11.FORFEITING OF DISCOUNT & PENALTY: - The Consumer shall immediately and without notice forfeit any and all sales discount, that may be granted to it by Limagrain Zaad South Africa (LGZSA) or incur a penalty charge equal to 10% of the outstanding balance due and owing to Limagrain Zaad South Africa (LGZSA), to the extent that the Consumer fails and/or refuses to pay the purchase consideration in respect of the goods acquired by the latter, on or before 90 days past the due date. The penalty shall be charged in addition to the interest charged in accordance with clause 10 above. To the extent that this clause may be deemed to constitute a penalty stipulation , as contemplated in the Conventional Penalties Act, Act 15 of 1962 (as amended), the parties agree that damages may be recovered in lieu of the penalty.
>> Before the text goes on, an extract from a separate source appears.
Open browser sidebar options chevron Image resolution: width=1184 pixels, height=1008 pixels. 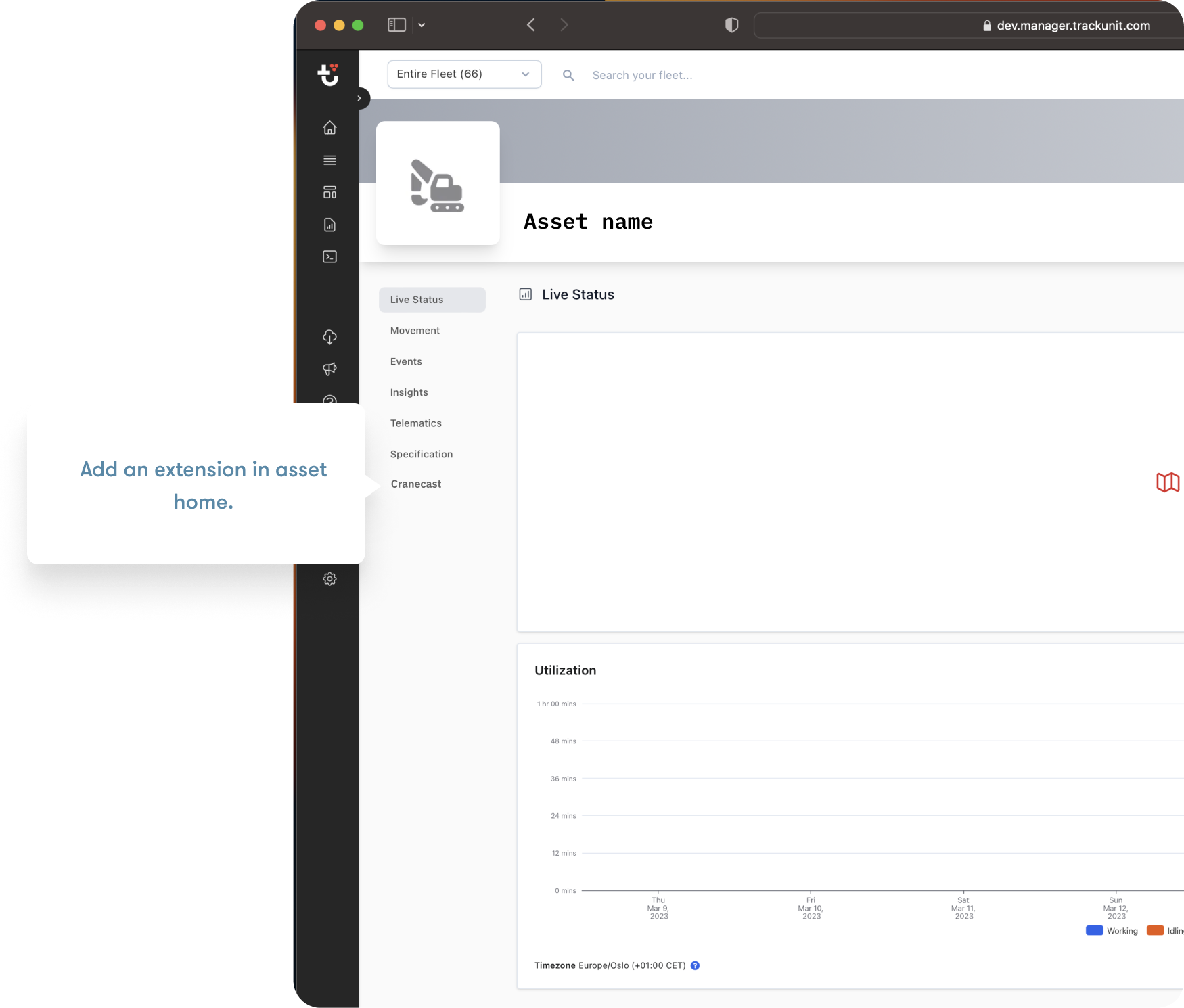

For avoidance of doubt, unless agreed to in writing to the contrary, Limagrain Zaad South Africa (LGZSA) shall at no relevant time be under any obligation to grant a sales discount to the Consumer.

12.LEGAL COSTS: - All fees, costs and expenses, including costs on an attorney and client scale, collection commission and tracing fees, incurred by Limagrain Zaad South Africa (LGZSA) in the recovery of any amount that may be due by the Consumer to Limagrain Zaad South Africa (LGZSA), or in the enforcement of any rights and/or obligations arising from these terms and conditions, shall be borne by and recoverable from the Consumer.

13.LIMITATION OF LIABILITY: - Limagrain Zaad South Africa (LGZSA)'s liability towards the Consumer for any loss and/or damages (including consequential damages) shall be limited to the value of the purchase price of the goods that form the subject of the Consumer's claim. The Consumer waives and/or abandons any portion of the claim that it may in law have against Limagrain Zaad South Africa (LGZSA), which exceeds the aforesaid value.

14.COMPLETE AGREEMENT: - This document contains the complete agreement between the parties. No variation of this agreement, including this clause, shall be of any force or effect unless reduced to writing and signed by or on behalf of the parties to this agreement.

15.CONSENT TO JURISDICTION: - The parties hereby consent, in terms of section 45 of the Magistrate's Court Act, Act 32 of 1944 (as amended), to the jurisdiction of the Magistrates Court, notwithstanding that the subject matter of such claim might otherwise exceed the jurisdiction of the Magistrate's Court. The parties will however reserve the right to institute proceedings in any Higher Court having jurisdiction. The parties hereby acknowledge and give their consent to the jurisdiction of the South African Courts and that any dispute of whatsoever nature, arising from this agreement, will exclusively be adjudicated by applying the law governing the Republic of South Africa.

16.CONFLICT OF TERMS: - In as much as the English version of the terms and conditions may be in conflict with the Afrikaans version, the English version shall prevail.

17.AUTHORITYTO CONTRACT: - The Consumer and signatory to this agreement hereby warrants that all internal processes have been followed and that he/she is duly authorised to contract with Limagrain Zaad South Africa (LGZSA) on the terms and conditions contained herein.

18.SUCCESSFUL CULTIVATION: - The Consumer acknowledges that the successful cultivation of all variety crops and seed may be seasonally and/or regionally bound. It may furthermore be subject to and influenced by the correct implementation of suitable, proper and accepted cultivation practices and favourable climate and warehousing conditions.